## Verilen Metin
#####
23 Kasım 2009 Pazartesi

Kasım Başkadır



Bu sene kasım ayı gerçekten benim için gerçekten iz bırakıcı geçti. Bir geldi  pir geldi de denebilir.
* "Kasımda Aşk Başka"ydı hadi, kim demişti ki bu koca yalanı. Peh peh peh! Koca bir zırvalama! En azından benim için öyle. Ekim olabilirdi , Eylülde de olabilirdi ama Kasım ayı için koskocaman bir fiyaskoydu bu söz.
*Onun dışında bir nebze kendime gelmek ve vizelerinde verdiği zorunlulukla oturup ineklemekti Kasım'ı başka yapan. Oturup sayfalarca ingilizce birşeyler ezberlemekti. Maksat sınav kurtulsun.
*"Kasımda Dostluk Başka"ydı ama kötü zamanlarımda çünkü onlar hep yanımdaydı. Ben de onların yanında olamaya çalıştım elbette. 
* Her şeye rağmen hayata gülümseyebilmekti. Herşeye ve herkese rağmen..

Umarım bundan sonraki aylar, yıllar ve Kasım'lar çok daha iyi olur. İşte o zaman "Kasım da aşk da gerçekten de başkaymış" diyebilirim belki de, kim bilir.

dipnot: "Sweet November"ı hangi aklı evvel "Kasımda Aşk Başka"dır diye çevirdi merak ettim tam şuan :D




20 Kasım 2009 Cuma

İpin Ucunda Bir Hayat

Her zamanki gibi bu blogta isterdim şirinlikler yapayım, ahkam keseyim , akıl vereyim ve en önemlisi de güzel haberler vereyim sizlere ama malesef bugün çok tatsız bir haber aldım. Haliyle epey bir canım sıkıldı. Vizelerin bitmesiyle bende oluşan rahatlamasıyla eve döndüm bugün.

İki saat kadar sonra Hande adlı arkaşım mesaj atmış, "arayabilir misin, çok kötü birşey oldu!" diye. Bende bunu KPSS'ye girmişti, ona bağladım kendimce ve aradım merak içerisinde.

Telefonun ucunda hıçkırıklar içersinde " Tufan kaza geçirmiş, hastanedeymiş" dedi. Başta idrak edemedim sonradan anladım ki bu Tufan bizim ortak arkadaşımız olan Tufan'dı. Motorla kaza yapmış ve komadaymış. Yani durumu kritikmiş ve bahsettiği çocuk o kadar güçlü yaşına göre çok oturaklı biriydi.

İçimden gelen ses "o çok güçlü çocuk eminim Azrail'e meydan okuyacak" diyor. Aklıma en son gördüğüm zaman geliyor. Daha geçen bayram hep beraber bir yerlere gitmiş, gülmüş, eğlenmiştik. Şimdi ise hastanede ölümle pençeleşiyor. Bu inanılır gibi değil! Dualarım onunla ve şuan ona tek gerekli olan şeyde bu. Umarım hatta eminim iyi olacak ve eskisinden de daha da sağlam çıkıcak karşıma bir daha ki sefere. Hande haber alırsa bana da haber vericek. Umarım herşey iyi olur, iyi olacak, iyi olmalı..
#####
## Gösterilen Materyal
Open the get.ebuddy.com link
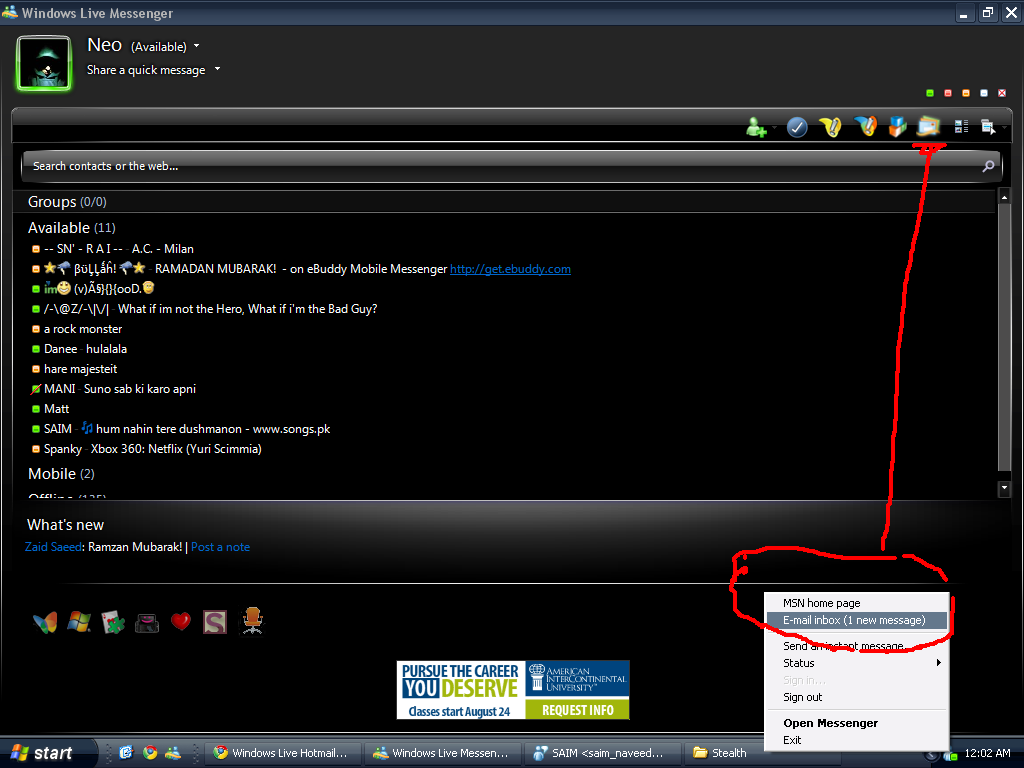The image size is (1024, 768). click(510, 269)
#####
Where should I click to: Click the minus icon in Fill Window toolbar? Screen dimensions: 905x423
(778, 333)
#####
## Alıştırmalar
1/ Verilen metinde "Umarım bundan sonraki" ifadesini içeren sözlerle açılıp "de, kim bilir." ifadesiyle kapanan bölümü aynen kopyalayın.
2/ Verilen metne göre yazar Kasım'da dostluğun neden başka olduğunu söylüyor? Bir ile üç cümle arasında açıklayın.
3/ Verilen metne göre Tufan nasıl bir kaza geçirmiş?
Bu materyal başka bir kaynaktan alınmıştır.

## Cevap Anahtarı
1/
Umarım bundan sonraki aylar, yıllar ve Kasım'lar çok daha iyi olur. İşte o zaman "Kasım da aşk da gerçekten de başkaymış" diyebilirim belki de, kim bilir.

2/ Kötü zamanlarında arkadaşları hep yanında olduğu için yazar Kasım'da dostluğun başka olduğunu söylüyor.

3/ Motorla kaza yapmış.